═════ Supplied information

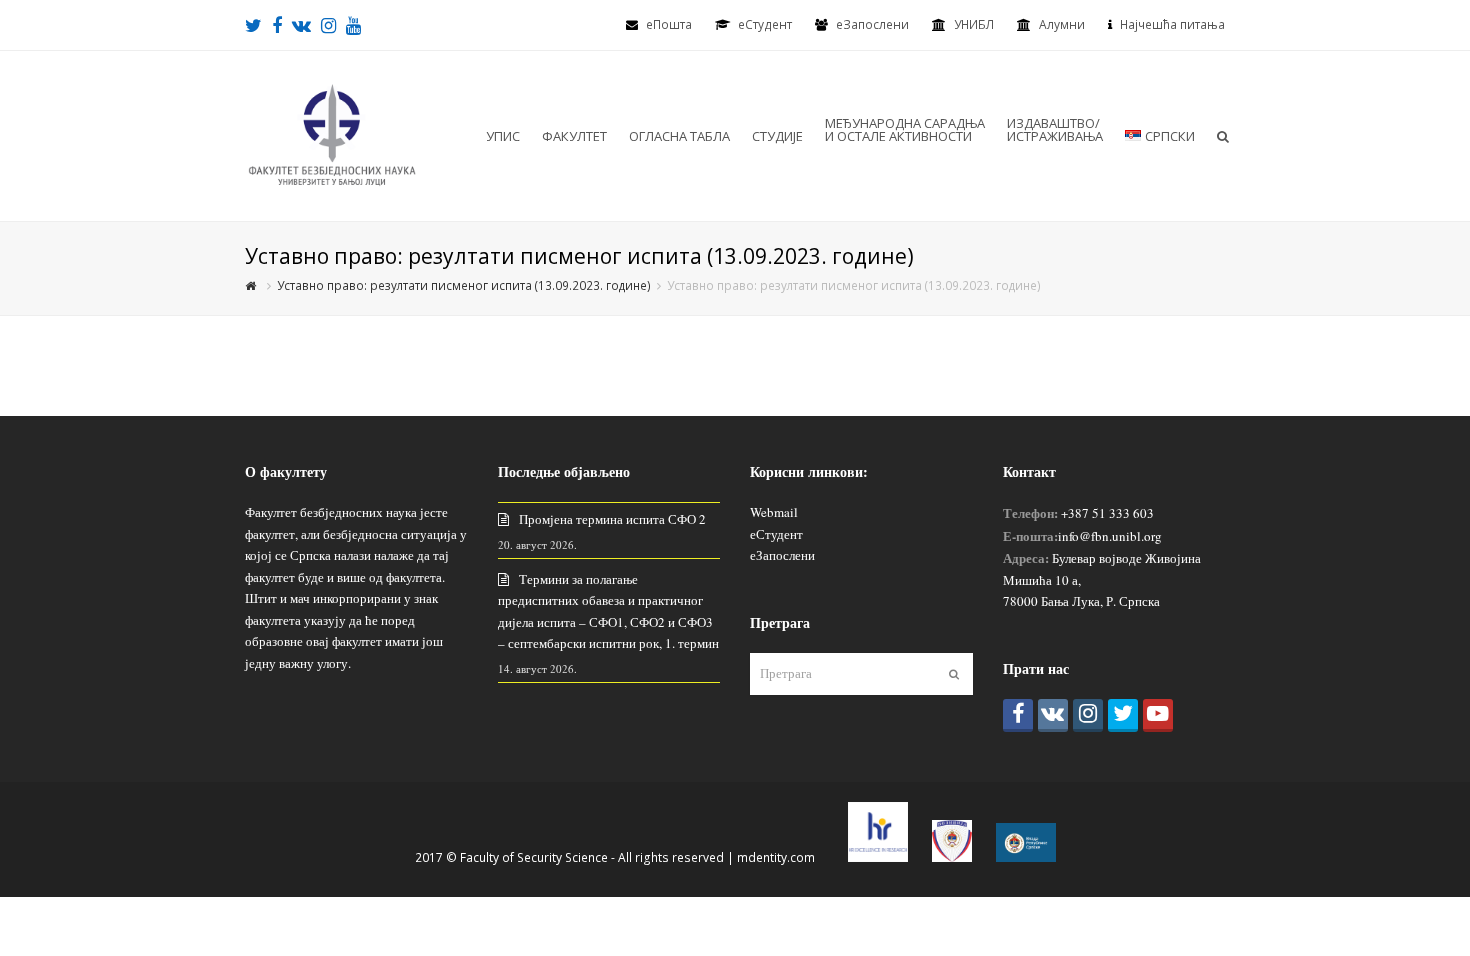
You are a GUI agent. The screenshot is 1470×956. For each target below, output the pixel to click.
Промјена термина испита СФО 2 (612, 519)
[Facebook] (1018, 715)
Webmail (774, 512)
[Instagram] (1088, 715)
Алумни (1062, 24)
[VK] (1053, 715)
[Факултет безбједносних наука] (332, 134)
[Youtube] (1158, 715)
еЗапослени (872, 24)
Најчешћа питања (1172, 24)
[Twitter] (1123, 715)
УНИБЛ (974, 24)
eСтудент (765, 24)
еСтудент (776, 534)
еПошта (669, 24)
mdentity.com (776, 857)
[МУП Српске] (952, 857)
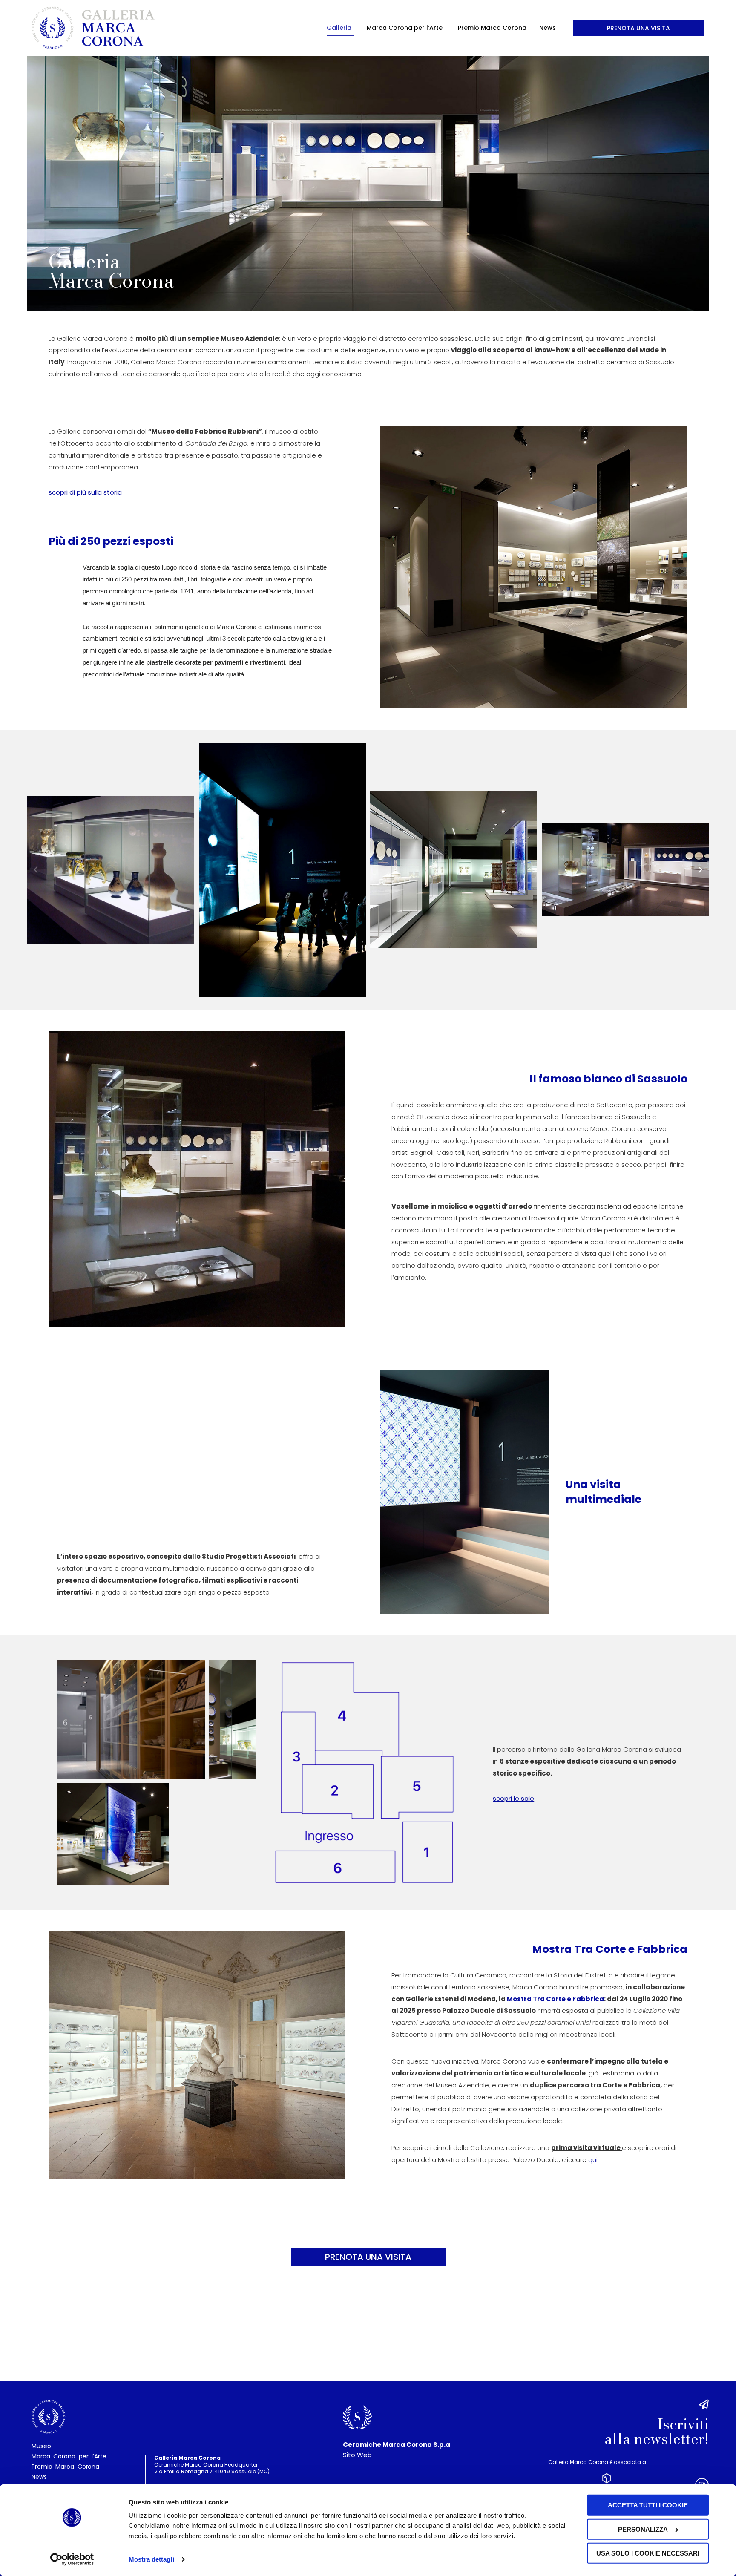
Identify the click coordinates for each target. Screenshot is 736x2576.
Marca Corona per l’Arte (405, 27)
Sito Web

══════════

### The problem
Because pictures are not wanted, give every entry above again exactly without them.

### Result of the exercise
You are a GUI agent. The screenshot is 1470×956. For each target below, output the pixel to click.
Промјена термина испита СФО 2 (612, 519)
[Facebook] (1018, 715)
Webmail (774, 512)
[Instagram] (1088, 715)
Алумни (1062, 24)
[VK] (1053, 715)
[Факултет безбједносних наука] (332, 134)
[Youtube] (1158, 715)
еЗапослени (872, 24)
Најчешћа питања (1172, 24)
[Twitter] (1123, 715)
УНИБЛ (974, 24)
eСтудент (765, 24)
еСтудент (776, 534)
еПошта (669, 24)
mdentity.com (776, 857)
[МУП Српске] (952, 857)
Identify the click coordinates for each target. Screenshot is 736x2576.
Marca Corona per l’Arte (405, 27)
Sito Web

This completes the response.